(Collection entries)
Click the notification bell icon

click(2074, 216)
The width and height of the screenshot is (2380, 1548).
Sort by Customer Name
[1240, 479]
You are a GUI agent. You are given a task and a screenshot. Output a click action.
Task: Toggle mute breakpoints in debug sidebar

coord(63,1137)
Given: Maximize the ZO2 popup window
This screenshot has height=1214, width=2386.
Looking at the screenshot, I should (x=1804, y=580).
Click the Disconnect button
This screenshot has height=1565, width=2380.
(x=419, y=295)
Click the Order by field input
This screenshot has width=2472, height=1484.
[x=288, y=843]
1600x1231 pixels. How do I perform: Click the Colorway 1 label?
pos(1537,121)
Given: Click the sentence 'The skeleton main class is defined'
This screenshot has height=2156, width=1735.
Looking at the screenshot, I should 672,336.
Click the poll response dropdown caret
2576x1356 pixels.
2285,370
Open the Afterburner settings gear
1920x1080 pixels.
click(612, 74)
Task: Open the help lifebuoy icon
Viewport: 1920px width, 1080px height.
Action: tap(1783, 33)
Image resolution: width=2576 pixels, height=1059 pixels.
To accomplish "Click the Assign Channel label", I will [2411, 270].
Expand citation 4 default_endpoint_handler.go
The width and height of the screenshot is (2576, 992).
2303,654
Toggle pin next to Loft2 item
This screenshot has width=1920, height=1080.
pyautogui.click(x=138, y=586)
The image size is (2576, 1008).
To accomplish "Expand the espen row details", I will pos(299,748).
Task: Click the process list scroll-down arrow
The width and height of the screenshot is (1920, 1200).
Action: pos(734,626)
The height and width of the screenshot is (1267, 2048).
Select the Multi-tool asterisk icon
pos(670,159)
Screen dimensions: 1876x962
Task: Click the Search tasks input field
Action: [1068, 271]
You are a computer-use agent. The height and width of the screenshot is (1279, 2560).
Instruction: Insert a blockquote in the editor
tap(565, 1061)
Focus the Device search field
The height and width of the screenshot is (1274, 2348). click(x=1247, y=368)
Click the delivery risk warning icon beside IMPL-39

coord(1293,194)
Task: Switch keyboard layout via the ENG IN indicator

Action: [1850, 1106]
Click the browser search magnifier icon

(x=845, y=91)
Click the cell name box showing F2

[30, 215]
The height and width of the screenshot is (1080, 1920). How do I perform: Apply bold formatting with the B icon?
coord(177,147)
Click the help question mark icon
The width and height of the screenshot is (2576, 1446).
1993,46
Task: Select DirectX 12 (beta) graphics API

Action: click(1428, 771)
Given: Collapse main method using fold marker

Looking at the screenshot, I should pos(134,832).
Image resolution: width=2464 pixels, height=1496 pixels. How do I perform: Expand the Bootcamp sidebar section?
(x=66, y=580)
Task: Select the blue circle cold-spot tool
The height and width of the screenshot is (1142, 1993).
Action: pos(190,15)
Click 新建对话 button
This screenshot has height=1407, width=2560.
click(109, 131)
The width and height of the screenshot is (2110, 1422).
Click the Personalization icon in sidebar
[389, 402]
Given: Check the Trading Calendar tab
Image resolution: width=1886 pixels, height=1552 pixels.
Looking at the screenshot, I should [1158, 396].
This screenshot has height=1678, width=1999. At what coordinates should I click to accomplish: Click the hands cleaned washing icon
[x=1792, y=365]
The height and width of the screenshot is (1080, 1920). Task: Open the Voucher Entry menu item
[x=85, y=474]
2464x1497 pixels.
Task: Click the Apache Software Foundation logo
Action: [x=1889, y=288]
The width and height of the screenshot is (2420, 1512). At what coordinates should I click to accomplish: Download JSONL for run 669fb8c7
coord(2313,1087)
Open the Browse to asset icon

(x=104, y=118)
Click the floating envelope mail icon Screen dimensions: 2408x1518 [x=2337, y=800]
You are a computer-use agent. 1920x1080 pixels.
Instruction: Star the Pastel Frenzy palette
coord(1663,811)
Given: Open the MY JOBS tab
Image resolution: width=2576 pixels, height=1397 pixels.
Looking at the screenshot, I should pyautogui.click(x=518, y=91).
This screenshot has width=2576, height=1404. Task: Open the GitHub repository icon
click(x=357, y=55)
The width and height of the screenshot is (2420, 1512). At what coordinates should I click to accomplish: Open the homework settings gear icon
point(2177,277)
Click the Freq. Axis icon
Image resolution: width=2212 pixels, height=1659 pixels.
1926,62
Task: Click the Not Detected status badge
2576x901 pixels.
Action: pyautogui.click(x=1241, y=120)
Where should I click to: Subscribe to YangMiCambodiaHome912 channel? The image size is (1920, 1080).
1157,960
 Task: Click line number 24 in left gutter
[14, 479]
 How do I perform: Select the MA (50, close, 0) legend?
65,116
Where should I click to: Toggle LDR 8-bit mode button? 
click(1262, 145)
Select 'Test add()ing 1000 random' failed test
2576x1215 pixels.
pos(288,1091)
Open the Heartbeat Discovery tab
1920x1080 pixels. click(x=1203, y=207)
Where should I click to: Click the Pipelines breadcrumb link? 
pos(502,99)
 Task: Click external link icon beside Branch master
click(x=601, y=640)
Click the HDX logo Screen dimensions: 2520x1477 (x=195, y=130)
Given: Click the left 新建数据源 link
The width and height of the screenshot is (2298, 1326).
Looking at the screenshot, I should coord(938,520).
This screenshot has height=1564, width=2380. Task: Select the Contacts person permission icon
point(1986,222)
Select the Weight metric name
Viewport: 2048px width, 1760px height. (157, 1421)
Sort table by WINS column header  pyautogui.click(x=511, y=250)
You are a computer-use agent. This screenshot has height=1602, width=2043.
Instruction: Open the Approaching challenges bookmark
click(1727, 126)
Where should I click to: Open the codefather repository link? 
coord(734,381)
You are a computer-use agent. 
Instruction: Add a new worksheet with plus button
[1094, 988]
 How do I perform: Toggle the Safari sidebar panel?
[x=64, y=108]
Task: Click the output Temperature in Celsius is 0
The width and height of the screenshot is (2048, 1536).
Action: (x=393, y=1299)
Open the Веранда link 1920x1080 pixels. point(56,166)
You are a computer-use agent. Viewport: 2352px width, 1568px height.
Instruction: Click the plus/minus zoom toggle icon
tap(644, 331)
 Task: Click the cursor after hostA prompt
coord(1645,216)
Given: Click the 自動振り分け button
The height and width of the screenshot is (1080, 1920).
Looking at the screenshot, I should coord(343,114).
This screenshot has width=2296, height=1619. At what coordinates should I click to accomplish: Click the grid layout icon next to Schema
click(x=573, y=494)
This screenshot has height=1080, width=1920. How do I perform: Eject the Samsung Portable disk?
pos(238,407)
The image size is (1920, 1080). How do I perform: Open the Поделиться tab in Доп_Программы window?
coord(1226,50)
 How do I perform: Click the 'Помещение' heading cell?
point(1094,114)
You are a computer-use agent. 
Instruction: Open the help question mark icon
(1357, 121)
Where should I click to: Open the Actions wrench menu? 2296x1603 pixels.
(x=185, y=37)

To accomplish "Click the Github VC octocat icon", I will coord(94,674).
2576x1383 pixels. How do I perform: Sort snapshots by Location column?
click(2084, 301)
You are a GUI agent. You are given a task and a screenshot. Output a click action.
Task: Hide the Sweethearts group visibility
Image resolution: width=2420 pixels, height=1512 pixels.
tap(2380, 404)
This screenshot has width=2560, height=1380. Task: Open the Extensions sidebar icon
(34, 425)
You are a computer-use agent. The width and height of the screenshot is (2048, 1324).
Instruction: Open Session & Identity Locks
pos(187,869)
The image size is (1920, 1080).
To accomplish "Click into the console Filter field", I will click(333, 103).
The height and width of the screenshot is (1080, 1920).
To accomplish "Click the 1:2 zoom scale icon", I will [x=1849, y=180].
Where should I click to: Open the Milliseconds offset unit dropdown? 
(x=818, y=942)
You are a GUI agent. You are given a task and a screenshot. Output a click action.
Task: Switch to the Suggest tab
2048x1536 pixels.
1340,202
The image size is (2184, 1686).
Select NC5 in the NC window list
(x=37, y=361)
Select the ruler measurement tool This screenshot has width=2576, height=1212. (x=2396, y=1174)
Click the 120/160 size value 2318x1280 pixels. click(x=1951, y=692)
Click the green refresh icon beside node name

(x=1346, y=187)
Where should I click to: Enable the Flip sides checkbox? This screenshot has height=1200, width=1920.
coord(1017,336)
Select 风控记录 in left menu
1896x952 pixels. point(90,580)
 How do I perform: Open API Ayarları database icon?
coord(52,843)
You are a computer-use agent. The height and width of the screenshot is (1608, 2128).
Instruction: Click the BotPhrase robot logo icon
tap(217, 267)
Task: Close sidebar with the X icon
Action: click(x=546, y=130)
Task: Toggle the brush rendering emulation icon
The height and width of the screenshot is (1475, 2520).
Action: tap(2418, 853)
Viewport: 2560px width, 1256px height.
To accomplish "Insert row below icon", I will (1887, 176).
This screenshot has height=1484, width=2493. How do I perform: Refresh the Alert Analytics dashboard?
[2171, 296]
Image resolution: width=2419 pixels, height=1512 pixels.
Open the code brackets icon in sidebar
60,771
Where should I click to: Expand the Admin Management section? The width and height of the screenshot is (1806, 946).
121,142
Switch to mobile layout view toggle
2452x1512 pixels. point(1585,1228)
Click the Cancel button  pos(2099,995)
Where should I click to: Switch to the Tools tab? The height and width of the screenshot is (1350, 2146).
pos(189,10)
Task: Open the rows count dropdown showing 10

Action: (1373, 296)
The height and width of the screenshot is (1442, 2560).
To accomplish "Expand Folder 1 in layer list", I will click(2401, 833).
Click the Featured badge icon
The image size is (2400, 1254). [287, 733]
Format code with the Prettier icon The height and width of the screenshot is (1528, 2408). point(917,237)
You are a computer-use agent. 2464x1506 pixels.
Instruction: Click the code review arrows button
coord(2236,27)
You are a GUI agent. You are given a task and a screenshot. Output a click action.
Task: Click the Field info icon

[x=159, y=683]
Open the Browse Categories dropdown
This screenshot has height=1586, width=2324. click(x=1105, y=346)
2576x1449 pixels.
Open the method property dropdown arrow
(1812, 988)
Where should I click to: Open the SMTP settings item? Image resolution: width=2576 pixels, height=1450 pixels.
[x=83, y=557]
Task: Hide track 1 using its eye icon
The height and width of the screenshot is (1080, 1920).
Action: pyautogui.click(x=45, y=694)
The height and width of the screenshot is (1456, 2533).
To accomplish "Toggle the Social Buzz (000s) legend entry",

WORK INSTRUCTION -
Beginning with the line that has "2576x1449 pixels.", set down every line of the entries above through the final one, unchanged.

SOLUTION FOR THIS EXERCISE -
2576x1449 pixels.
Open the method property dropdown arrow
(1812, 988)
Where should I click to: Open the SMTP settings item? Image resolution: width=2576 pixels, height=1450 pixels.
[x=83, y=557]
Task: Hide track 1 using its eye icon
The height and width of the screenshot is (1080, 1920).
Action: pyautogui.click(x=45, y=694)
The height and width of the screenshot is (1456, 2533).
To accomplish "Toggle the Social Buzz (000s) legend entry",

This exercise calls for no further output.